Michael Macor/The San Francisco Chronicle via Getty Images
- Tesla's former Autopilot head thinks self-driving cars will "terraform" urban spaces.
- Andrej Karpathy said robotaxis won't happen "overnight," but they'll transform the way we live.
- Karpathy also cofounded OpenAI and coined the term "vibe-coding."
The computer scientist behind the term "vibe-coding" has a bold prediction for the robotaxi revolution.
Andrej Karpathy, a founding engineer at OpenAI who previously led Tesla's Autopilot team, wrote in a post on X on Thursday that while self-driving cars would not become the norm "overnight," he expects the technology to eventually change urban spaces forever.
"It will be the first technology in many decades to visibly terraform outdoor physical spaces and way of life," said Karpathy, who left Tesla in 2022.

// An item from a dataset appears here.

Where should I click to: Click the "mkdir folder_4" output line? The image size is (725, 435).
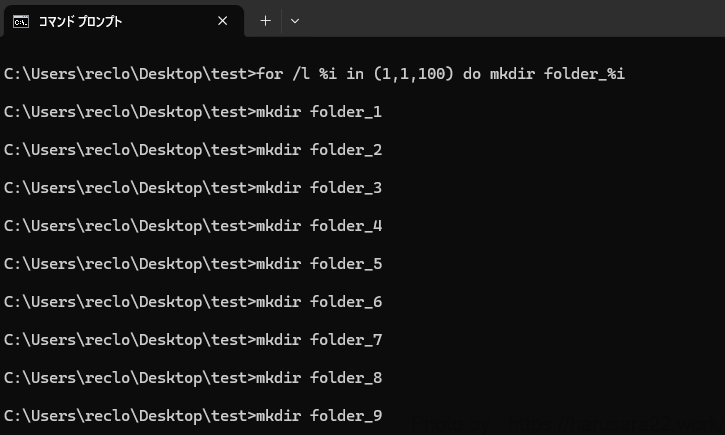tap(319, 226)
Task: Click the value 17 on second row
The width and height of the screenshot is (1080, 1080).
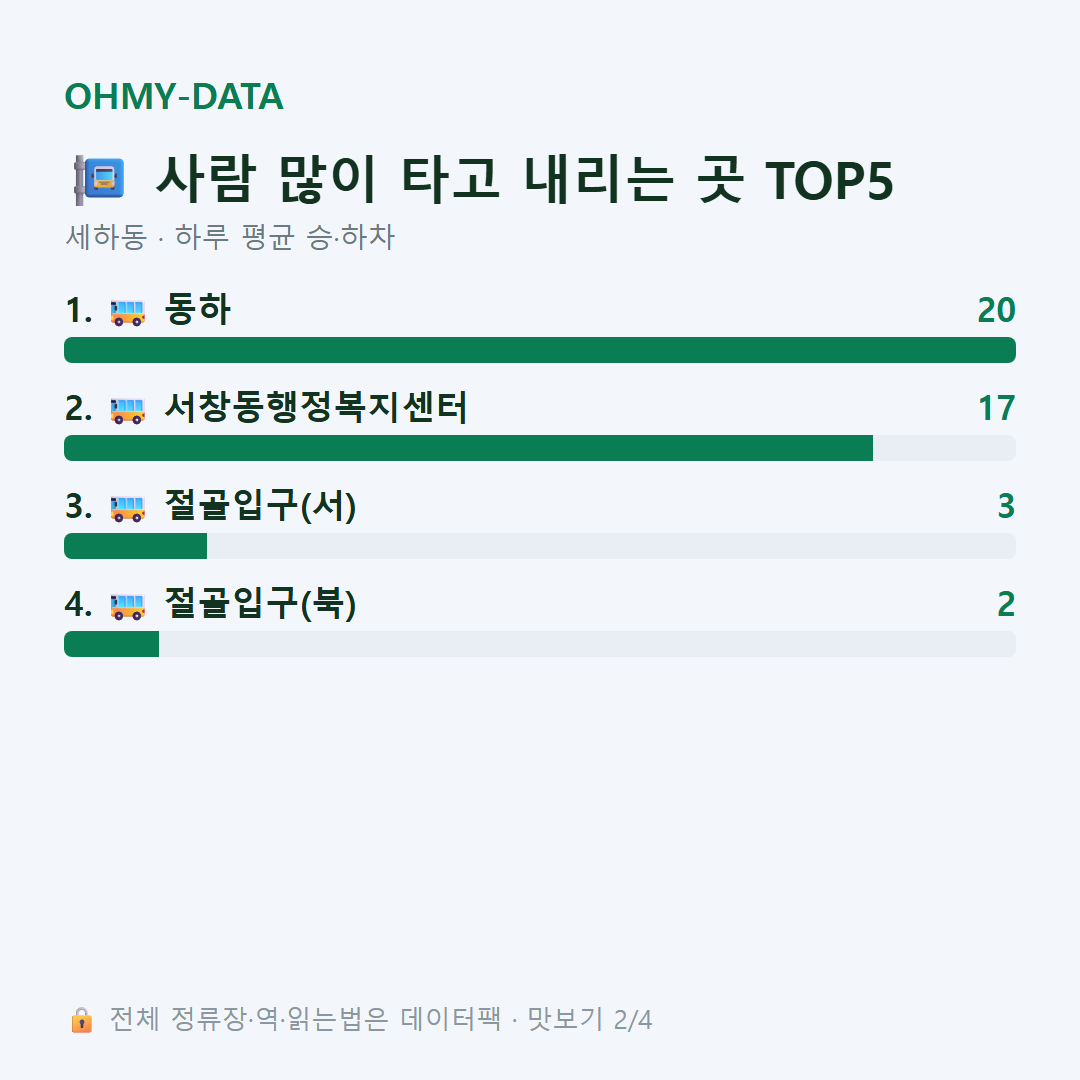Action: [x=997, y=408]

"Less parked cars. Less parking lots. Much greater safety for people in and out of cars. Less noise pollution. More space reclaimed for humans," he added.
Karpathy is also known for coining the term "vibe-coding," which was named the 2025 "word of the year" by Collins Dictionary this month.
He said he expects autonomous vehicles to free up drivers' time and "attention capital" from "lane following," and make the delivery of physical goods cheaper and faster.
His comments echo the predictions of other robotaxi enthusiasts. At Tesla's Cybercab unveiling last October, Elon Musk showed renders of post-robotaxi urban spaces and said the rise of autonomous vehicles would allow cities to turn parking lots into green spaces.
Musk has also pitched Tesla's Full-Self Driving as a way to give drivers back their time. In Tesla's most recent earnings call, he said the ability to text while the car drives itself will be the "killer app" that will fuel demand for the Cybercab.
Texting while driving is illegal in nearly all US states, and robotaxis have a way to go before they dictate urban planning.
Tesla operates a robotaxi service with safety monitors in the passenger seat in Austin and a FSD ride-hailing service with a driver in San Francisco, while Waymo offers driverless ride-hailing in five major US cities.
Both companies have ambitious expansion plans and are testing across the US, but face hurdles in the form of patchwork robotaxi regulation due to rules governing autonomous vehicles largely being left to individual states.